When I read different books on publishing, I think it is implied that publishing your own informational, inspirational or self-help books are the only works one can self-publish successfully. Granted, this is the Information Age and people buy information. But all due respect to how-to books, there is still a market for self-published fiction. I have found that self-publishing is just as viable an avenue for fiction, if not more.
One only has to look at the many fictional books that are circulating on the Internet (and off) which are doing well financially and which were self-published. Some have even been picked up by mainstream. One only has to go to Mosaic Books.com and Cush City.com and even my column, On The Same Page, to see this is true. Many of the authors I interview on my Internet radi shows are self-published authors of fiction.
To begin with, self-publishing is not only becoming more acceptable, it can be a lucrative venture. A few years ago, I read about a novel in the Publisher’s Weekly’s newsletter. Although this book was a self-published fictional book (it sounded like a roman a clef of Monica Lewinsky), it was chosen by the Double Day Book Club! This was a first. Now to me, that meant this was a door opener. For other examples, in mainstream America we can look to Grisham and James Redfield, the author of The Celestine Prophecy. What would have happened had these writers not self-published their fiction?
In African American literature, we know what happened with Michelle McGriff and many others who have ‘blown up.’
In addition, it is not unusual for authors who have been published by mainstream to turn around and self-publish their subsequent works. Why?
Factor in the recent explosion of print-on-demand companies and ebook companies or writers selling books directly from their website, and fiction is a great way to get your name out to the public.
Let’s look at what you gain when you publish your own non-fiction, then what you gain when you publish fiction. Neither one is better than the other. This is just to encourage writers of fiction to consider publishing their own works.
When you self-publish non-fiction, these are the things you gain:
· Speed. Most publishers work on an 18th month production cycle. Will you miss your market?
· Authority. The word ‘author’ is the root word in authority. People listen to you when you are an author. You become an ‘expert’ or ‘authority’ on a subject. From here you can do seminars, tapes, speaking engagements, and consultations.
· Control. Twenty-three per cent of publishers do not give the author the right to select the title, 26% do not consult the author on the jacket cover’s design, 36% rarely involve the author on the book’s promotion.
· A profit center. You make more money. The profit margin is 40% on a self-published book. After the advance, you only get 6 % to 15% of the sales on a traditionally published book.
· A reading audience. Many publishers receive more than 100 unsolicited manuscripts for consideration each day. As a result, no one will ever read your manuscript.

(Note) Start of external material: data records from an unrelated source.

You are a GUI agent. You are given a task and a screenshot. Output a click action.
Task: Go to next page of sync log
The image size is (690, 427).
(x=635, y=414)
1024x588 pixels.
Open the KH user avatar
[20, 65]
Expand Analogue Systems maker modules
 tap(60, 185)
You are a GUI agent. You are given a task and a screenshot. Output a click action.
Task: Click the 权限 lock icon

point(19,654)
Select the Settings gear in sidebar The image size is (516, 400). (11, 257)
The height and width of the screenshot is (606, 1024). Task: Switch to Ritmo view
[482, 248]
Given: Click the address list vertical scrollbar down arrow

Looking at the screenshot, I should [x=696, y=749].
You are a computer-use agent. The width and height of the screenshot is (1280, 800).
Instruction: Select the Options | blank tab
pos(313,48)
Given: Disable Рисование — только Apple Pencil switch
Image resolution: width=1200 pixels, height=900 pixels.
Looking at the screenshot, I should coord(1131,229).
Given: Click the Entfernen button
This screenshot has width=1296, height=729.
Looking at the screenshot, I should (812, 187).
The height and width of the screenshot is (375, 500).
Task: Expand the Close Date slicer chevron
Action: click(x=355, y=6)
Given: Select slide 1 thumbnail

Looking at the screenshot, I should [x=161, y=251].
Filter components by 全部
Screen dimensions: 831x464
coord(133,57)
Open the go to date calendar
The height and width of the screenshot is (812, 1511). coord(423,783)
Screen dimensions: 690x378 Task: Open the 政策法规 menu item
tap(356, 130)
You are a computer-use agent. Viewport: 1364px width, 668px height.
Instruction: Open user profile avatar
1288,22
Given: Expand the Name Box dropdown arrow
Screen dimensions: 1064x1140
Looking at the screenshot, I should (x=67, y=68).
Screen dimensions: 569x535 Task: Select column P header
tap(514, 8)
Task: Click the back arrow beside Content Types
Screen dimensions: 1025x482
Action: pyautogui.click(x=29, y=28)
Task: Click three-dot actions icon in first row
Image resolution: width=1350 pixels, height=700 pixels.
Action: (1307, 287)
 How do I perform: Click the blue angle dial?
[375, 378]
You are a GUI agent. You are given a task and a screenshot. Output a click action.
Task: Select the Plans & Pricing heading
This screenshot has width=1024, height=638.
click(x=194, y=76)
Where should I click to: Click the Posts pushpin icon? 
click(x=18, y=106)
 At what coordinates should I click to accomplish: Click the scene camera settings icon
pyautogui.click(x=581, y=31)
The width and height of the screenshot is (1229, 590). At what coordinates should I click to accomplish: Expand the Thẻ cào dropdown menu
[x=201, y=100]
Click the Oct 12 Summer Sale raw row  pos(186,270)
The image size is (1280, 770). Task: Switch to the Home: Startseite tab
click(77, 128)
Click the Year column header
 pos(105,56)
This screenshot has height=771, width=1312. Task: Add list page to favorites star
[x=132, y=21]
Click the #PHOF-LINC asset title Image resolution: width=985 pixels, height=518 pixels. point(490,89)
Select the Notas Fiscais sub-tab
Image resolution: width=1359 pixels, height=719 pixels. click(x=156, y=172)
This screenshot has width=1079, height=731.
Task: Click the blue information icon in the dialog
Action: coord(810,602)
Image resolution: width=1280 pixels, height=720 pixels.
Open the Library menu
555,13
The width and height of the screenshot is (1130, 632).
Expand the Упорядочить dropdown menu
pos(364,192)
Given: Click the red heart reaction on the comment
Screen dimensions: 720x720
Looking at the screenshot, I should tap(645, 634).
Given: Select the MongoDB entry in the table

· A tax-write off. You get more write-offs as the publisher/author, than just the author.
When you self-publish fiction, in addition to all of the above, these are your gains:·
– Posterity. Your deciphering of mankind’s trials and tribulations in the twentieth century are recorded for future generations.
· Fame. If you build a reading audience, you may become famous. Even if you don’t become famous, you have a sense of satisfaction. A sense of testifying, a way of saying, ‘I lived. I was here. I made a difference.’ ·
– A possible movie deal. Movie companies, television and independent filmmakers are always looking for good stories. Many movies, such as Waiting to Exhale or How Stella Got Her Groove Back are made from books. My favorite book, Beloved, has been made into a movie. Although the movie can not touch the art of literature, Oprah has tried to capture its essence on film for future generations.
· A reading audience who loves stories. From the time man sat around the first cave fires, they loved to hear stories. When one hears a story, this can resonate in their mind long after the story is over. In essence, you are renting space in your reader’s imagination, which they will carry around with them for years.
Also take this fact into consideration. Many books which we have studied in our classrooms, such as Lady Chatterly’s Lover, (D.H. Lawrence), Leaves of Grass, (Walt Whitman) and Ullyses (James Joyce) would never have become classics if the writers hadn’t self-published. These books were ahead of their times and considered too risque to be published by mainstream publishers. So for writers of fiction, don’t wait for years and years to be discovered!
Life is a smorgasbord! Go out there and help yourself!
Dr. Maxine Thompson is the owner of Black Butterfly Press, Maxine Thompson’s Literary Agency, Maxine Thompson’s Literary Services. She is the author of six self-published titles. Her most recent novella, (Second Chances), included in anthology, Secret Lovers, made the Black Expressions’ Book Club Bestseller’s list. She is the author of upcoming novella, Summer of Salvation, which is included in Anthology, All in the Family. She is the owner of http://www.maxineshow.com. She is a host on http://www.voiceamerica.com.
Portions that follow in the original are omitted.